День, в который… - Екатерина Владимировна Некрасова
После вчерашнего командору в самом деле требовалось немного — опьянение упало мягко, но оглушающе. Он, оказывается, успел схватить пирата за запястье. Смуглая рука в сбившихся к локтю рукавах… Разглядев эту руку, командор опомнился мгновенно. Вчера он этого не заметил; теперь же… В дрожащем свете свечей, а тут еще и все вокруг качается, и качаются свечи и тени, и сквозняк колеблет огоньки…
Левая рука Воробья выглядела так, словно из нее кусками рвали мясо. Два широких извилистых шрама, тянувшихся от самого запястья, сливались в один на сгибе локтя, — не очень свежие, но и еще не застарелые, грубо и неровно сросшиеся, розоватые, окруженные еще не слинявшей до конца краснотой…
— У каждого есть прошлое, Джимми, — пират оказался серьезен — и глядел куда-то мимо; огоньки отражались в темных глазах.
Его голова лежала затылком в ладони командора — узел платка и тяжелые, прохладные, гладкие, жесткие волосы, а под волосами — тепло головы… Нитка разномастных бус в разметавшихся прядях заканчивалась не то кулоном, не то женской серьгой — металлический кружок с круглым красным камнем, с тремя подвесками на цепочках.
Дурацкий вопрос: «Больно было?» — у Норрингтона хватило ума не задать.

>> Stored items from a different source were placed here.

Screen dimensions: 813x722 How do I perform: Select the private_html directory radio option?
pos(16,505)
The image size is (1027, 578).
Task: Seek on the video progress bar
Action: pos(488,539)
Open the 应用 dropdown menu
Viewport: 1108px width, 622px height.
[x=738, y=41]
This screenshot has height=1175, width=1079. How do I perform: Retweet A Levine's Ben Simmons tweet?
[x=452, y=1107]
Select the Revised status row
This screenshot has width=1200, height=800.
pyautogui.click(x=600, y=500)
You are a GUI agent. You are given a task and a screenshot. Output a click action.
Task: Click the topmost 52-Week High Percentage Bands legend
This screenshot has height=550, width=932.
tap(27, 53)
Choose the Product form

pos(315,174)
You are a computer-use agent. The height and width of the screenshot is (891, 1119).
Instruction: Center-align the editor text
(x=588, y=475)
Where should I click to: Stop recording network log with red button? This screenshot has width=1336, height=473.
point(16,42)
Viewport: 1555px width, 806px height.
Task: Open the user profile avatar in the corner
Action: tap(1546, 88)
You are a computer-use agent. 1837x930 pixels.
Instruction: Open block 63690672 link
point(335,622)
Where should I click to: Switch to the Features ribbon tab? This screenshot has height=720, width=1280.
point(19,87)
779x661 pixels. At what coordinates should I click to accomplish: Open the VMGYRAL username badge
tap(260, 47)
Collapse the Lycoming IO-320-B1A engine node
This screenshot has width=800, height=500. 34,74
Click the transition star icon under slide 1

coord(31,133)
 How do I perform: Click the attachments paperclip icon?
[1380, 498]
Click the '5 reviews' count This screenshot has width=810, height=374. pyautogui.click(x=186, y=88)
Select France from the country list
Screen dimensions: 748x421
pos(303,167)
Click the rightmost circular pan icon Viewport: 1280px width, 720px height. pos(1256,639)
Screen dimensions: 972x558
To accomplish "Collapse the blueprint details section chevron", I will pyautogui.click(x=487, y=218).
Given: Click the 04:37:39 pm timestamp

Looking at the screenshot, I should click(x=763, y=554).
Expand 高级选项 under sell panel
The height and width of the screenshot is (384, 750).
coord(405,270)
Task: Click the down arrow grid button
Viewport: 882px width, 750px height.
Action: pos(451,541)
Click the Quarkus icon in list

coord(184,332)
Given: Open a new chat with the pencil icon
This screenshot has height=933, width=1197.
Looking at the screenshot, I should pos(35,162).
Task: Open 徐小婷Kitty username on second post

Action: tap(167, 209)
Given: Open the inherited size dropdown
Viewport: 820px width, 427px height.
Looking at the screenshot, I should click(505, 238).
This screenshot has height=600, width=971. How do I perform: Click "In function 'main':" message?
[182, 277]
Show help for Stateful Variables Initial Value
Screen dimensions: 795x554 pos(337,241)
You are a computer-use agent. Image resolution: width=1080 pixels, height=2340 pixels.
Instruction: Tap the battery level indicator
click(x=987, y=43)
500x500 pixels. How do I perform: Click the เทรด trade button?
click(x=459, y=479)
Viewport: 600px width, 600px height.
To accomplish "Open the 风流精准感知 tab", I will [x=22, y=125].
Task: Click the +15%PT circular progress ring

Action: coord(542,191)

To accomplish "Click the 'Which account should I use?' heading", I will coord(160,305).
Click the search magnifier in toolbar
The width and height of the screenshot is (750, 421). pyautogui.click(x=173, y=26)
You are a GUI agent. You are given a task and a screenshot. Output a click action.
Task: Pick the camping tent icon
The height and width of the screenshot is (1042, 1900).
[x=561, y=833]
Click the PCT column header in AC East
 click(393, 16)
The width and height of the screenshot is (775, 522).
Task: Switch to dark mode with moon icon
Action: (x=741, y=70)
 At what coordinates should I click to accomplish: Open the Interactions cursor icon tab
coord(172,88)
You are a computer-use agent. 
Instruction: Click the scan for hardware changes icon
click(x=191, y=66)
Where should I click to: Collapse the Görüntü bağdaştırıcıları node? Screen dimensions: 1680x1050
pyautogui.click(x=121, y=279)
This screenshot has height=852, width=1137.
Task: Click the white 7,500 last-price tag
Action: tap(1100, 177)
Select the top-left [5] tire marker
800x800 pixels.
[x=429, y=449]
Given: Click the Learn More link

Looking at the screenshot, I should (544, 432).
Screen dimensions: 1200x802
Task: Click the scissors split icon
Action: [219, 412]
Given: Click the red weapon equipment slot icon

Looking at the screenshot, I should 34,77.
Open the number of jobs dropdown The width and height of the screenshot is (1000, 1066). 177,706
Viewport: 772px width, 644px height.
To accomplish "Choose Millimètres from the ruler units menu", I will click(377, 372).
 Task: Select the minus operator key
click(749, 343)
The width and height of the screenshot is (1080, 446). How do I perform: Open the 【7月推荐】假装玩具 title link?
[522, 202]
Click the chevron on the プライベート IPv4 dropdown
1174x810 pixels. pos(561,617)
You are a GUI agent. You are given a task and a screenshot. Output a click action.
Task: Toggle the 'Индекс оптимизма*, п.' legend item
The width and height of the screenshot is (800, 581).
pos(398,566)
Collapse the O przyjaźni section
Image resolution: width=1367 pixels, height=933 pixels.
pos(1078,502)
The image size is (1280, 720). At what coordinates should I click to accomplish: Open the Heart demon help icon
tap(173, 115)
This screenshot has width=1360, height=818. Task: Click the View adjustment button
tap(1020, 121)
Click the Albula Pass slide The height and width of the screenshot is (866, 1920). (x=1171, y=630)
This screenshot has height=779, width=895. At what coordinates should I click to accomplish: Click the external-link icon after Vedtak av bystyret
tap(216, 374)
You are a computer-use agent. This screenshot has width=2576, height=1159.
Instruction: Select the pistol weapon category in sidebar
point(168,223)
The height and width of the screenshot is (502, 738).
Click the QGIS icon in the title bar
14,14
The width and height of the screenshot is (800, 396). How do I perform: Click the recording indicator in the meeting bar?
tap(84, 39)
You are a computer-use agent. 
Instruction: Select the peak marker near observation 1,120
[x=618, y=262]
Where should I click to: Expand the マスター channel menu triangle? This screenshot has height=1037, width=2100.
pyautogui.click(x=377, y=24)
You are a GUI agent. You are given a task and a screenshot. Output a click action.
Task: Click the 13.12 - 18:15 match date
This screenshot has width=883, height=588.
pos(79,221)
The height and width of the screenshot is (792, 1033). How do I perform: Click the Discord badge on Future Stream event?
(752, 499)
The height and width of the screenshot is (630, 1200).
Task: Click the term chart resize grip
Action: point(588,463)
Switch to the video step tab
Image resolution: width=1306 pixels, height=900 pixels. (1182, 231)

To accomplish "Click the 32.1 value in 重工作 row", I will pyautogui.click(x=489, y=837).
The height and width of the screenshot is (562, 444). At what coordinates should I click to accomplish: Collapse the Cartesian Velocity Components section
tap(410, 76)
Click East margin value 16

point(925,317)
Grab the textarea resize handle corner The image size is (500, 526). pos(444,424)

Он растерялся. Злость ушла, как вода в песок. Под его ладонью эта рука показались темной, как у негра. Под пальцами бился пульс. Ему показалось, что он может обхватить это запястье двумя пальцами. Сломать голыми руками. И еще — что, верно, он скорее согласится, чтоб руки у него отсохли.
Словом, что греха таить, — он отнюдь не был объективен сейчас, взирая на развалившегося на полу грязного бандита, как на статую Мадонны. А ведь бывали в прошлом среди казненных по его приказу пиратов и хромые, и кривые, и безносые, и разукрашенные самыми разнообразными рубцами, — но ни разу еще трогательное зрелище выбитых зубов, свернутой на сторону челюсти или деревянной ноги не заставило дрогнуть сердце командора.
Причина же его душевного смятения вдруг похабно ухмыльнулась.
— Джимми, не гляди на меня так, будто хочешь исцелить мои душевные раны. (Подмигнул.) Кто потом исцелит мою задницу?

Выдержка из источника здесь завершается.